→ **WRITTEN INSTRUCTION**
Can you quote the data word for word, from the line containing "Where should I" through the line containing "(x=184, y=111)", with the pictures left out?

(Data items)

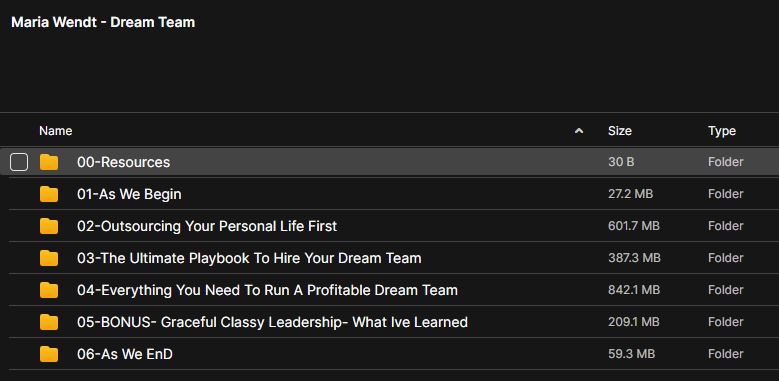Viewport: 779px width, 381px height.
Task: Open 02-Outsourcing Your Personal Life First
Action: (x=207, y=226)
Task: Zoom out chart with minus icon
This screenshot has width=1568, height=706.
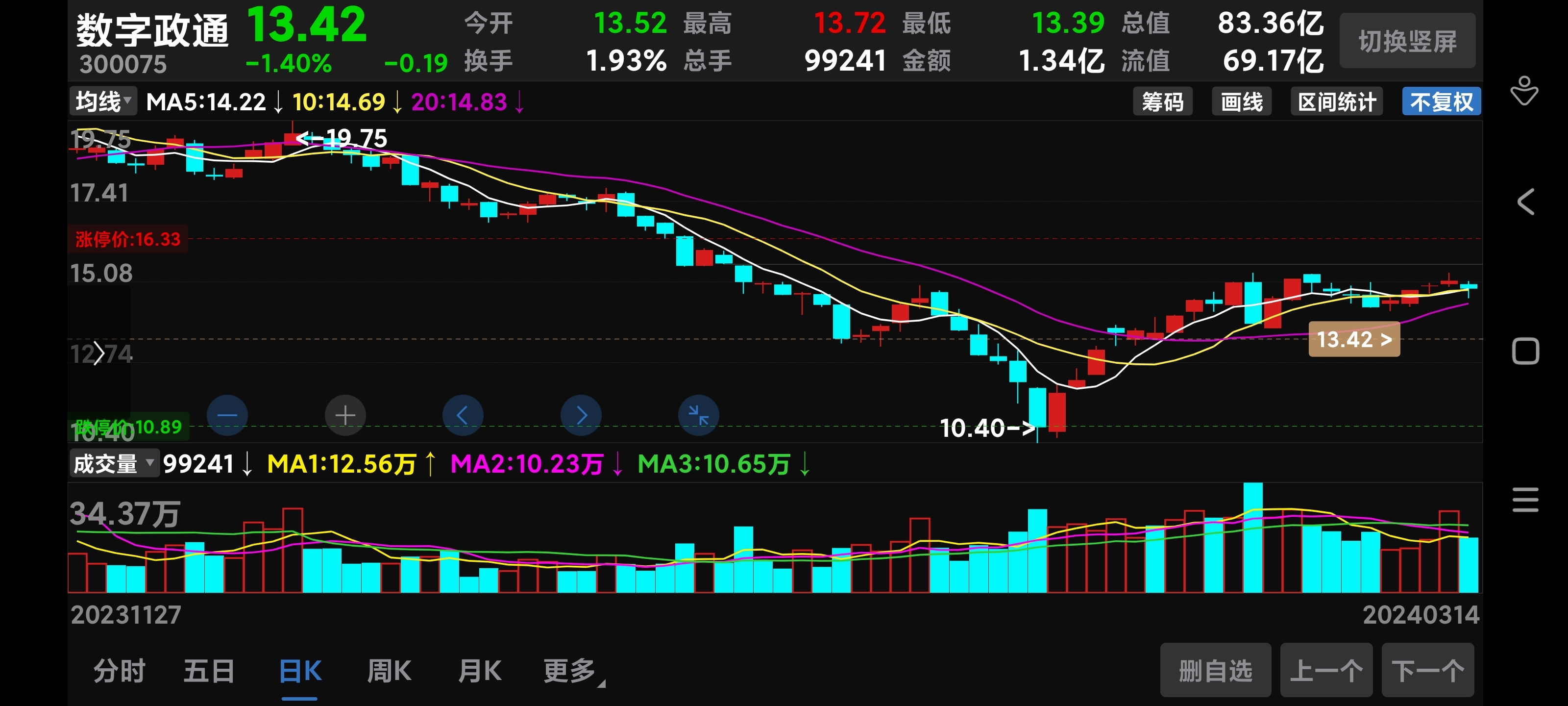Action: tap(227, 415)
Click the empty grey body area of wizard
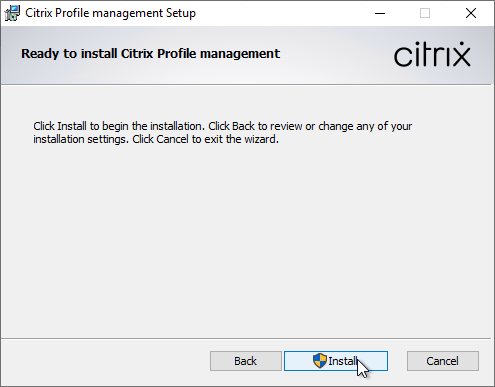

---

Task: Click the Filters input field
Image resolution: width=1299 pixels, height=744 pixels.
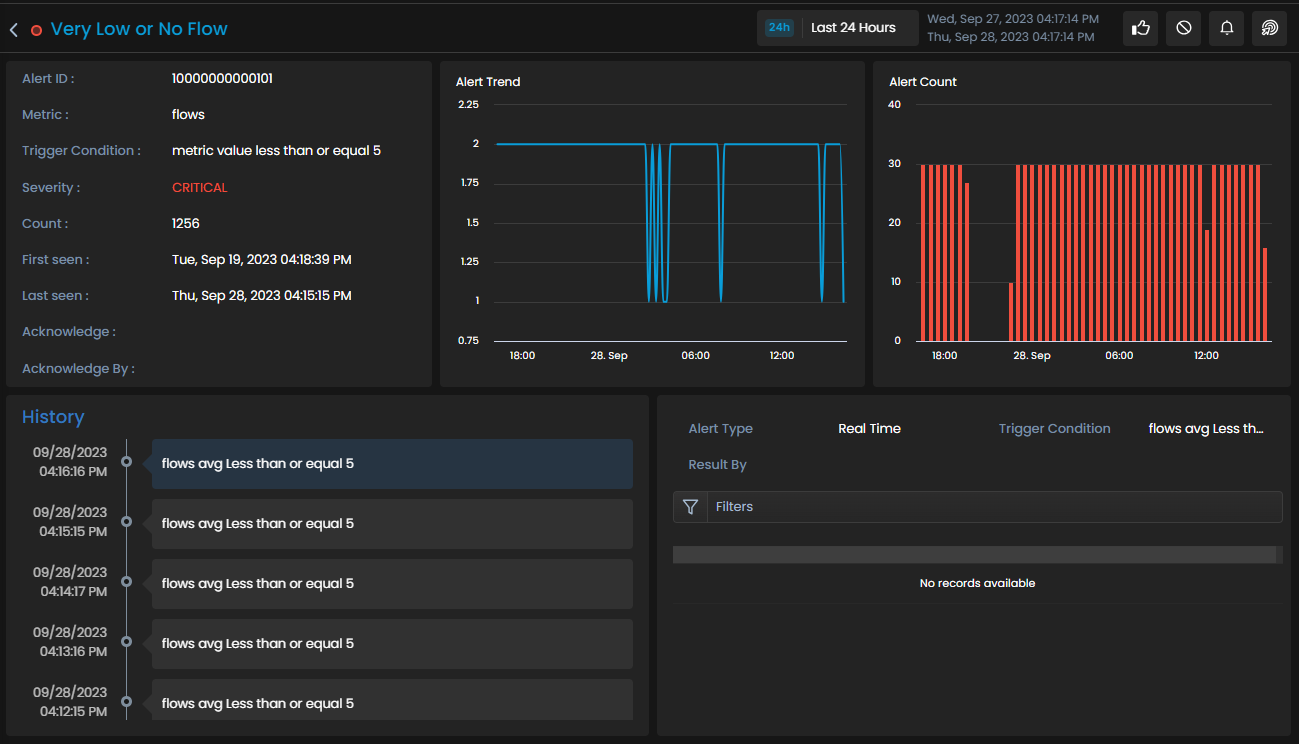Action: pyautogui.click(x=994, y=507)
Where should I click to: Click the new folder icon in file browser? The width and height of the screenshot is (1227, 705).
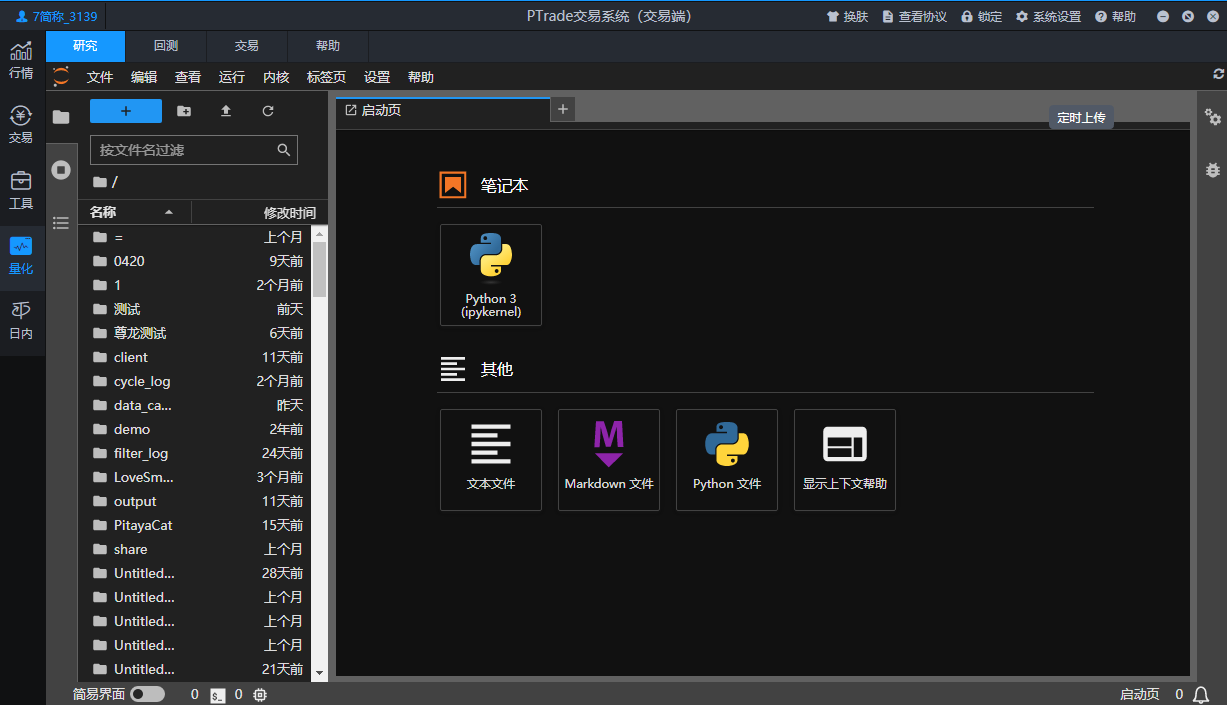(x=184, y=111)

→ **EXERCISE ANSWER**
Where should I click to: Click the new folder icon in file browser? The width and height of the screenshot is (1227, 705).
(x=184, y=111)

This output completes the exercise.